» **Texte**:
____
C’est que Pascal n’est pas seulement un raisonneur, un homme qui presse dans tous les sens son adversaire, qui lui porte mille défis sur tous les points qui sont d’ordinaire l’orgueil et la gloire de l’entendement ; Pascal est à la fois une âme qui souffre, qui a ressenti et qui exprime en lui la lutte et l’agonie.

Il y avait des incrédules du temps de Pascal ; le xvie  siècle en avait engendré un assez grand nombre, surtout parmi les classes lettrées ; c’étaient des païens, plus ou moins sceptiques, dont Montaigne est pour nous le type le plus gracieux, et dont nous voyons se continuer la race dans Charron, La Mothe Le Vayer, Gabriel Naudé. Mais ces hommes de doute et d’érudition, ou bien les libertins simplement gens d’esprit et du monde, comme Théophile ou Des Barreaux, prenaient les choses peu à cœur ; soit qu’ils persévérassent dans leur incrédulité ou qu’ils se convertissent à l’heure de la mort, on ne sent en aucun d’eux cette inquiétude profonde qui atteste une nature morale d’un ordre élevé et une nature intellectuelle marquée du sceau de l’archange ; ce ne sont pas, en un mot, des natures royales, pour parler comme Platon. Pascal, lui, est de cette race première et glorieuse ; il en a au cœur et au front plus d’un signe : c’est un des plus nobles mortels, mais malade, et il veut guérir. Le premier il a introduit dans la défense de la religion cette ardeur, cette angoisse et cette haute mélancolie que d’autres ont portée plus tard dans le scepticisme.
____
» **Données extraites**:
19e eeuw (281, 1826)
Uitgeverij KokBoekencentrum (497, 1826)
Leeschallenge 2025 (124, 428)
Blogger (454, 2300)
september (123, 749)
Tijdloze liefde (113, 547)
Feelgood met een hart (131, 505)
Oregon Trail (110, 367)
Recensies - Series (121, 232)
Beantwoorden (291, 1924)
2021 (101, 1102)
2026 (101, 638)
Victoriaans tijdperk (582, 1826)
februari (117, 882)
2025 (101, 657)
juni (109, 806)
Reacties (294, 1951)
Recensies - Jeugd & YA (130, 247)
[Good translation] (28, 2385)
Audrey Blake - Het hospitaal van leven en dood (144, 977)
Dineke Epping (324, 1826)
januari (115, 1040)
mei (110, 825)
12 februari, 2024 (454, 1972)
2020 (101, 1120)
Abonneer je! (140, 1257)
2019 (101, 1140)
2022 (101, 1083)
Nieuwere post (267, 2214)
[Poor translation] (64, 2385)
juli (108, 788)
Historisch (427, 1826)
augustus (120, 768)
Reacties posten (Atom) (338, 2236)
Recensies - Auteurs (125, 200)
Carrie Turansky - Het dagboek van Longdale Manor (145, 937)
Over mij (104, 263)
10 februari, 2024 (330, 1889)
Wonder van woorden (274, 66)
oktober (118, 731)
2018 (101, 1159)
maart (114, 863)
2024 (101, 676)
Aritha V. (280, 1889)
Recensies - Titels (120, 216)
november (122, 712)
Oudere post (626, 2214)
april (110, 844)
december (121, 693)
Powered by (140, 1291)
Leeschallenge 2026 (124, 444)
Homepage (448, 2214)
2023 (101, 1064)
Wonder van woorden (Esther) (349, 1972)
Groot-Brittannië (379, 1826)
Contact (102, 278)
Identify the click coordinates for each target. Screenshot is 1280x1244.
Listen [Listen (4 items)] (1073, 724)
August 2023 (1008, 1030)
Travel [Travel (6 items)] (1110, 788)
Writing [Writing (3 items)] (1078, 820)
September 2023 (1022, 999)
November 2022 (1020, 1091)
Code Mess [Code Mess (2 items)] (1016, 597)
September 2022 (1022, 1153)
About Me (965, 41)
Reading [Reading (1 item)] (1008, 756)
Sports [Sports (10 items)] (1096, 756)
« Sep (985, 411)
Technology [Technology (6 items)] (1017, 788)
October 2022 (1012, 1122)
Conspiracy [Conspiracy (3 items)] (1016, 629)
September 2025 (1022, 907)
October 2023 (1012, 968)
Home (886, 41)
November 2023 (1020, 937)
____
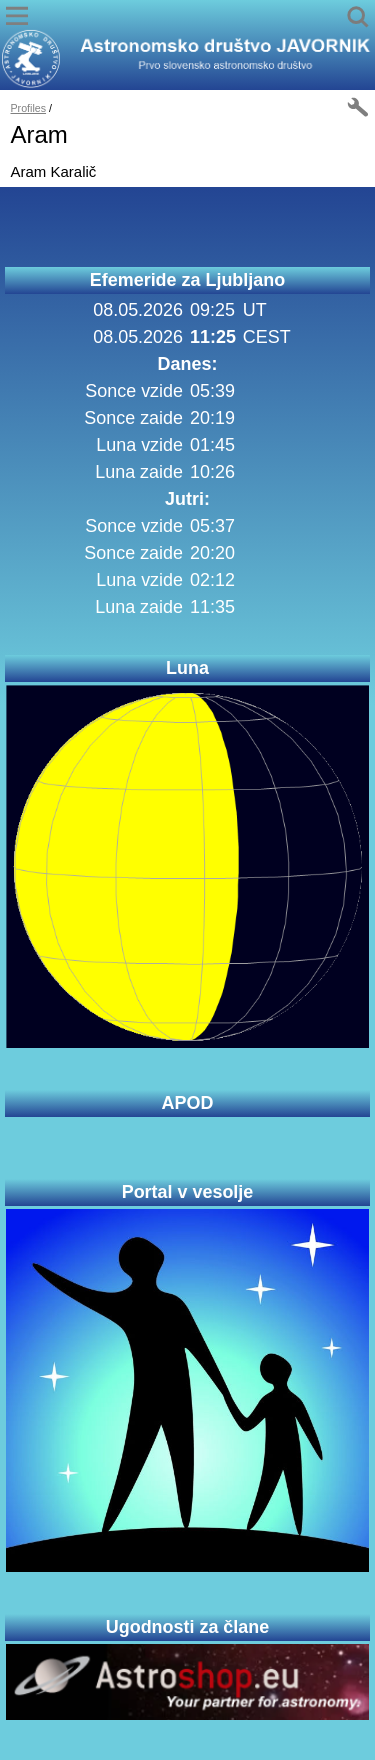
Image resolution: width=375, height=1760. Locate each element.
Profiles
____
» **Consignes**:
**1)** Relevez tous les noms des hommes que le texte sur Pascal présente comme incrédules ou libertins.
**2)** Reprenez le texte sur Pascal à la suite de sa dernière phrase et poursuivez-le.
Les entrées ne servent à rien pour ce travail.

» **Réponses**:
**1)** Montaigne, Charron, La Mothe Le Vayer, Gabriel Naudé, Théophile, Des Barreaux

**2)**
Je blâme également, dit-il, et ceux qui prennent parti de louer l’homme, et ceux qui le prennent de le blâmer, et ceux qui le prennent de se divertir ; et je ne puis approuver que ceux qui cherchent en gémissant.

La méthode qu’il emploie dans ses Pensées pour combattre l’incrédule, et surtout pour exciter l’indifférent, pour lui mettre au cœur le désir, est pleine d’originalité et d’imprévu : On sait comment il débute. Il prend l’homme au milieu de la nature, au sein de l’infini ; le considérant tour à tour par rapport à l’immensité du ciel et par rapport à l’atome, il le montre alternativement grand et petit, suspendu entre deux infinis, entre deux abîmes. La langue française n’a pas de plus belles pages que les lignes simples et sévères de cet incomparable tableau. Poursuivant l’homme au-dedans comme il l’a fait au-dehors, Pascal s’attache à démontrer dans l’esprit même deux autres abîmes, d’une part une élévation vers Dieu, vers le beau moral, un mouvement de retour vers une illustre origine, et d’autre part un abaissement vers le mal et une sorte d’attraction criminelle du côté du vice. C’est là, sans doute, l’idée chrétienne de la corruption originelle et de la Chute ; mais, à la manière dont Pascal s’en empare, il la fait sienne en quelque sorte, tant il la pousse à bout et la mène loin : il fait de l’homme tout d’abord un monstre, une chimère, quelque chose d’incompréhensible. Il fait le nœud et le noue d’une manière insoluble, afin que plus tard il n’y ait qu’un Dieu tombant comme un glaive, qui puisse le trancher.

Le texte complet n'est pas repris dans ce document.